↓

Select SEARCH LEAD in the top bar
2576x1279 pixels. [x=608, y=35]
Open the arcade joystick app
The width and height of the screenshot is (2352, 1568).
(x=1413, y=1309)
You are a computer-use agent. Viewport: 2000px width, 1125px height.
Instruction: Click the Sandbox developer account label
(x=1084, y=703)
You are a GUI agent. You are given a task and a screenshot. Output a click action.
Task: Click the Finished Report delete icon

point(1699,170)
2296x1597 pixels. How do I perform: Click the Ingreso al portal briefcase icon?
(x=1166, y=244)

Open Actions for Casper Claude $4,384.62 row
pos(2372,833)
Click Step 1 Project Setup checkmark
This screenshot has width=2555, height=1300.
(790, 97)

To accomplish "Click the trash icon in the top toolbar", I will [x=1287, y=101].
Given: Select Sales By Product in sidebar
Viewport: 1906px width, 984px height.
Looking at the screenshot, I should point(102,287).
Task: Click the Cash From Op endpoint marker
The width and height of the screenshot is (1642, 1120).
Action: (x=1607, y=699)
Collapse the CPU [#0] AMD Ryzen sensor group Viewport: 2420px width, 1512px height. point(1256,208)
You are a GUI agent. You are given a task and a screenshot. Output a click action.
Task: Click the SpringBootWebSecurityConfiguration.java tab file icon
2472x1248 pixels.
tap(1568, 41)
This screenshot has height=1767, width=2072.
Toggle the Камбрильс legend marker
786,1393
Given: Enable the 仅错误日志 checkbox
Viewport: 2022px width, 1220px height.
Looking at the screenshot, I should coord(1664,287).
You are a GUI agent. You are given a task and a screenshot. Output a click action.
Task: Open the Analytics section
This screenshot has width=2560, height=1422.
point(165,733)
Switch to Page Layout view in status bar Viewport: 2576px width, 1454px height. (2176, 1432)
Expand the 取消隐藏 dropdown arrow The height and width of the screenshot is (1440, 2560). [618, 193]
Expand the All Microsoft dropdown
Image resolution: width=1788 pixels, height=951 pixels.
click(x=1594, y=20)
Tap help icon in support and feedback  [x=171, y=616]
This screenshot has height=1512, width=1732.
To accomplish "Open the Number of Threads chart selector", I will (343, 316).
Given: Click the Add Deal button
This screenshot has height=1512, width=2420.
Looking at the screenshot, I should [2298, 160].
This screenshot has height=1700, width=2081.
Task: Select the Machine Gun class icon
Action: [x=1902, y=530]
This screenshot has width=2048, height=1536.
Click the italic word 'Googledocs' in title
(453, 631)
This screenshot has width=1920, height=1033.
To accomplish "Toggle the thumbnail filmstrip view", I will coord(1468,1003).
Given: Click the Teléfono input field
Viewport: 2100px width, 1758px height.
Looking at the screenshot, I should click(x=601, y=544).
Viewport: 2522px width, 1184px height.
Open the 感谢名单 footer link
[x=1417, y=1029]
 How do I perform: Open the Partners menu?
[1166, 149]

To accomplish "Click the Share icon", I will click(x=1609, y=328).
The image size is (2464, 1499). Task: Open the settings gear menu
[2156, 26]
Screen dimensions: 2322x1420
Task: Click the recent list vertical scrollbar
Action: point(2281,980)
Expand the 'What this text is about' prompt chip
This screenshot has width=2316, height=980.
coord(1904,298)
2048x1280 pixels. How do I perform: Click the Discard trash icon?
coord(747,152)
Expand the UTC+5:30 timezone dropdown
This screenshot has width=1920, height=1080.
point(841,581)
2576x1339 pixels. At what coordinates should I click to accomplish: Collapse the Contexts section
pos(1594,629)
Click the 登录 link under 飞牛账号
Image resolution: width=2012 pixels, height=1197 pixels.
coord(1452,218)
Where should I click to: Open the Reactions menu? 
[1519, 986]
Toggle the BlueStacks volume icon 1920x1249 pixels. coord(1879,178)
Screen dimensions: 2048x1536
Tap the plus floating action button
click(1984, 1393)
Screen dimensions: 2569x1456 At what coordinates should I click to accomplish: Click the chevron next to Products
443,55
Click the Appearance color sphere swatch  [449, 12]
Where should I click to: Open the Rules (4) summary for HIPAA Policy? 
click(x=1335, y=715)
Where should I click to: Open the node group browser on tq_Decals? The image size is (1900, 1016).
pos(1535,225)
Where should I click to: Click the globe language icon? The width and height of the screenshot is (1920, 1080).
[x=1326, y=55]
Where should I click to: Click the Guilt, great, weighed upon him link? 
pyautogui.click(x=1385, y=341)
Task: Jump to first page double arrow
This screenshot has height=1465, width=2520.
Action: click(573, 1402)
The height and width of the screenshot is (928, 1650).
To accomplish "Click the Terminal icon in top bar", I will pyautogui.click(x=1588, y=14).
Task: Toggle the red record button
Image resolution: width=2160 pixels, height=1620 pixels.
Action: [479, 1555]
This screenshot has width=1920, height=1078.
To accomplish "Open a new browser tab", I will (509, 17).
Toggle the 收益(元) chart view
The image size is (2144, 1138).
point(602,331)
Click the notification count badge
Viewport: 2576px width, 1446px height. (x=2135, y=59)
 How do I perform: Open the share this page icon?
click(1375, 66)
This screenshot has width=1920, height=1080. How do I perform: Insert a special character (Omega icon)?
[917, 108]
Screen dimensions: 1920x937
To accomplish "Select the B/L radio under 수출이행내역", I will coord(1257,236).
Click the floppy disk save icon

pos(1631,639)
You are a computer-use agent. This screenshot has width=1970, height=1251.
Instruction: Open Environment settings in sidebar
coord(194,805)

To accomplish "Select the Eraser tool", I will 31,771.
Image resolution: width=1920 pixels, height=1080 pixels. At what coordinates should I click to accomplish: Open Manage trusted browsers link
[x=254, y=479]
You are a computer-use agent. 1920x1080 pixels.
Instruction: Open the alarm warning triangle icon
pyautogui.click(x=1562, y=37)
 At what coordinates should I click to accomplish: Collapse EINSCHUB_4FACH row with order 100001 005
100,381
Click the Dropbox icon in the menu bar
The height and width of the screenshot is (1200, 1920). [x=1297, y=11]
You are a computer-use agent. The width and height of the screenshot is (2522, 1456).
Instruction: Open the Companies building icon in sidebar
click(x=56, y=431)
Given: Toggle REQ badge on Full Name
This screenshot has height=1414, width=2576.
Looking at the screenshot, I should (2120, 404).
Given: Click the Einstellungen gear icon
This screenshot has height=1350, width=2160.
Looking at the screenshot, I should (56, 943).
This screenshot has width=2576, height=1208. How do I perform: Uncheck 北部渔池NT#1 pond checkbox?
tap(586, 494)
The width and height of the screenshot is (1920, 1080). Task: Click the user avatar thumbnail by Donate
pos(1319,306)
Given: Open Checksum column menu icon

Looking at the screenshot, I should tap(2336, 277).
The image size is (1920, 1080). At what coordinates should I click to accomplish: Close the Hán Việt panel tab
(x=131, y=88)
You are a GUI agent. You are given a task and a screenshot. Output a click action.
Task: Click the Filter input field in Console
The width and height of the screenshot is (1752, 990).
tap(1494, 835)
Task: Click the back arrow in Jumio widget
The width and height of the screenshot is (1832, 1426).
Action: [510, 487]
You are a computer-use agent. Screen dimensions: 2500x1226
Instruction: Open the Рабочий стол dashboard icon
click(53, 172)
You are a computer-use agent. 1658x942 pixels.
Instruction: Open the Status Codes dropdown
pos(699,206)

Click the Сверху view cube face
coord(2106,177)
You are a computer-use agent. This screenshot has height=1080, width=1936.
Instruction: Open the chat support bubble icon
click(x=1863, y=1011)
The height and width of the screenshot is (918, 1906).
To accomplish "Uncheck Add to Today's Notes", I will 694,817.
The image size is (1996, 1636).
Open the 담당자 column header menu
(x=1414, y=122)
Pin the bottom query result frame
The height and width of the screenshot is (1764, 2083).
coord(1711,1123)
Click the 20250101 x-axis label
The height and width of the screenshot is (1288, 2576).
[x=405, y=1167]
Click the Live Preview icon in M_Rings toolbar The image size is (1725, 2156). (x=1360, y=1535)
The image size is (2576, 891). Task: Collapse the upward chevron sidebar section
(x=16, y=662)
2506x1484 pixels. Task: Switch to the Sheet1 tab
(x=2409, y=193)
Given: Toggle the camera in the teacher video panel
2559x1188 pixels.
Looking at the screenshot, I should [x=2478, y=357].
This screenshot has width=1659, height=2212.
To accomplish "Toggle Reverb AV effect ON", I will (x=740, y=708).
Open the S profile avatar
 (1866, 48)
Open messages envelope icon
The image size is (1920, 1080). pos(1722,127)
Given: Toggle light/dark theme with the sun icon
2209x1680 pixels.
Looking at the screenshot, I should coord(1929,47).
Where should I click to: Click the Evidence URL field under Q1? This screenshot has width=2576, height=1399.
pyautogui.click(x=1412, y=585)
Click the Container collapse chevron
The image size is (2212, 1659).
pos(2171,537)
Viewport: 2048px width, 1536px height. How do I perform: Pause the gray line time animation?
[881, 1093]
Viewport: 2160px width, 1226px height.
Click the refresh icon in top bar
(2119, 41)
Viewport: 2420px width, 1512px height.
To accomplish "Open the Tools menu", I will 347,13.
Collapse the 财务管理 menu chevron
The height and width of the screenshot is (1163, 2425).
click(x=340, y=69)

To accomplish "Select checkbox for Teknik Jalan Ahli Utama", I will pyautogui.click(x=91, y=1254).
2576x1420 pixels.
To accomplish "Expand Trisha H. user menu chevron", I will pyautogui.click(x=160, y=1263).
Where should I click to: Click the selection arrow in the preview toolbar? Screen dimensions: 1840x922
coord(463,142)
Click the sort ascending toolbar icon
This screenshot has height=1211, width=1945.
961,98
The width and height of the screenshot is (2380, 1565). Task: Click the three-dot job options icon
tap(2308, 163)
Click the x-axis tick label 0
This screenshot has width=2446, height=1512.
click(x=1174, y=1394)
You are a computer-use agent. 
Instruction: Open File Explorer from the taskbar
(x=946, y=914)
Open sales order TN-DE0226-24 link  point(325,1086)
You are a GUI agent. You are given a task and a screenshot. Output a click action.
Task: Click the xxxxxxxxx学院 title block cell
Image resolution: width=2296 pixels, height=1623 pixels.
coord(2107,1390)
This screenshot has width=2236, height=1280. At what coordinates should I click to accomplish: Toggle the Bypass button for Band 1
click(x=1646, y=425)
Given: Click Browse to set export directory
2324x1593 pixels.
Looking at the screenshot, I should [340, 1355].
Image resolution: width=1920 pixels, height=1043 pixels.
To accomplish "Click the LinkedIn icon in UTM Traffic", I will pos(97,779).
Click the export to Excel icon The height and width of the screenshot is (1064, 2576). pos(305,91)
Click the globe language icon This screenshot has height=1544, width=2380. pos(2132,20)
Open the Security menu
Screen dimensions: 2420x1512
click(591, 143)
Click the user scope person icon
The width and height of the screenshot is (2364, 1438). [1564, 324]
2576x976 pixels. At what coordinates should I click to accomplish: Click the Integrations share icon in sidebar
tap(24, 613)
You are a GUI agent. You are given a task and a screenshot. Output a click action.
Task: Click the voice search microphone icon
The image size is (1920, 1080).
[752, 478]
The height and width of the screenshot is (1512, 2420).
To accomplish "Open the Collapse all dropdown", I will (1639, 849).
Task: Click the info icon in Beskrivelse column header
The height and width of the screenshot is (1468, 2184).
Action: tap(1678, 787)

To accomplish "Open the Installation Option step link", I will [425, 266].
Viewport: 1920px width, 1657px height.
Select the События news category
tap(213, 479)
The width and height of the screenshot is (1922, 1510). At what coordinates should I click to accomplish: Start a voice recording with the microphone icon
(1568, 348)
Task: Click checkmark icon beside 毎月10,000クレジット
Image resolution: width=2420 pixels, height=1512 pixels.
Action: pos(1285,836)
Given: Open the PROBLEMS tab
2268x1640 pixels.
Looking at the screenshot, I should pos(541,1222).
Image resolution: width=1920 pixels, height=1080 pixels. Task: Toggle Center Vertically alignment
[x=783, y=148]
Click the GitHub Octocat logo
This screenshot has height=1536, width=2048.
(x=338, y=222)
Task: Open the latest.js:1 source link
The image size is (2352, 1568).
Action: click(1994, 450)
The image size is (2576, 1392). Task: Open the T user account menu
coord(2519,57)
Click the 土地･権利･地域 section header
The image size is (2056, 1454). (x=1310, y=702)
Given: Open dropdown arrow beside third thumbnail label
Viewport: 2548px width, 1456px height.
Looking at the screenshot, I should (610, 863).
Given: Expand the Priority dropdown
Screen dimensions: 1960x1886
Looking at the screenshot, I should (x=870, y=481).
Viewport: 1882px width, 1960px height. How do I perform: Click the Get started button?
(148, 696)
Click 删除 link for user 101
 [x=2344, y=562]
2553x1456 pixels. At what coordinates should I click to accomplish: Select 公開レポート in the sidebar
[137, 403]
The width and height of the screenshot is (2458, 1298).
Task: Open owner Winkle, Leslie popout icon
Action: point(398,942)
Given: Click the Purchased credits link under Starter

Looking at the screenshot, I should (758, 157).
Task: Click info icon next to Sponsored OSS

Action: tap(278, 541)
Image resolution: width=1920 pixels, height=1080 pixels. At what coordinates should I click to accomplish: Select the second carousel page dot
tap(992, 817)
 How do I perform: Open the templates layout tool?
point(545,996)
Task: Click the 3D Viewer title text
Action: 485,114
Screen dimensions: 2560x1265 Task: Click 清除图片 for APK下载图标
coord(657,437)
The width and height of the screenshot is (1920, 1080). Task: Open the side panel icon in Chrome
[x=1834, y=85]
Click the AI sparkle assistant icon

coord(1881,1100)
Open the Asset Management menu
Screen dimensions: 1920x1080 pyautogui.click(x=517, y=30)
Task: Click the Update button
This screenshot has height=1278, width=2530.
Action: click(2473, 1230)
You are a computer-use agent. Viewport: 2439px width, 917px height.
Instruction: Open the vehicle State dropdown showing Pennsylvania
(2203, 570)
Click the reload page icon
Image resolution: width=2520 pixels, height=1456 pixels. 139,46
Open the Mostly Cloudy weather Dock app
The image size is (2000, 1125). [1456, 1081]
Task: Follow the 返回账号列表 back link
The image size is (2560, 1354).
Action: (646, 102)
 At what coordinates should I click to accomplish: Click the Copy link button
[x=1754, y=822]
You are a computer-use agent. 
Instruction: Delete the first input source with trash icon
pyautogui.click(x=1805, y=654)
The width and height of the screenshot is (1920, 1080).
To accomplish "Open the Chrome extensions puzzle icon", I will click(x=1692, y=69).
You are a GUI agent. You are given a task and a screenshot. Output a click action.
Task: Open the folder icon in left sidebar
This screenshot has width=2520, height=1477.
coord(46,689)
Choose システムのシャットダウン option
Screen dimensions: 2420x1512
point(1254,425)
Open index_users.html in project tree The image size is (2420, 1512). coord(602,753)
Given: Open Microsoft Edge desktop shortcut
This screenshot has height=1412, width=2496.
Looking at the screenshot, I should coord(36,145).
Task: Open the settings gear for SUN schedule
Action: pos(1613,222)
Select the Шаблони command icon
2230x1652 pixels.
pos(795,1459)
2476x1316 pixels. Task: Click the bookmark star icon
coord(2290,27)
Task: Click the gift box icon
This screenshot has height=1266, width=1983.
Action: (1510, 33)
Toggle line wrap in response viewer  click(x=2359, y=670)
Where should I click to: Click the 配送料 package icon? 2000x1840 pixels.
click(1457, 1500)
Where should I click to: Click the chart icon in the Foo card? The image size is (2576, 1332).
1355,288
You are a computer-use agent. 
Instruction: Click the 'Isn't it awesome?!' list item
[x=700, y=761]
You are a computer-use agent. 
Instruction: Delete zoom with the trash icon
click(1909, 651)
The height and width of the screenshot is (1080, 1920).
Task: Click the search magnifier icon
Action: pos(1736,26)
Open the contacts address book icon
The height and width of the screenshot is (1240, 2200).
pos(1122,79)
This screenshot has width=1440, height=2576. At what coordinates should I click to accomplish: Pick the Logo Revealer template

↑

Assignment: Word for word, restate the lines above from the line containing "Task: Click the Finished Report delete icon" through the line containing "This screenshot has height=1767, width=2072.", with both included and nothing else.

Answer to the exercise:
Task: Click the Finished Report delete icon

point(1699,170)
2296x1597 pixels. How do I perform: Click the Ingreso al portal briefcase icon?
(x=1166, y=244)

Open Actions for Casper Claude $4,384.62 row
pos(2372,833)
Click Step 1 Project Setup checkmark
This screenshot has width=2555, height=1300.
(790, 97)

To accomplish "Click the trash icon in the top toolbar", I will [x=1287, y=101].
Given: Select Sales By Product in sidebar
Viewport: 1906px width, 984px height.
Looking at the screenshot, I should point(102,287).
Task: Click the Cash From Op endpoint marker
The width and height of the screenshot is (1642, 1120).
Action: (x=1607, y=699)
Collapse the CPU [#0] AMD Ryzen sensor group Viewport: 2420px width, 1512px height. point(1256,208)
You are a GUI agent. You are given a task and a screenshot. Output a click action.
Task: Click the SpringBootWebSecurityConfiguration.java tab file icon
2472x1248 pixels.
tap(1568, 41)
This screenshot has height=1767, width=2072.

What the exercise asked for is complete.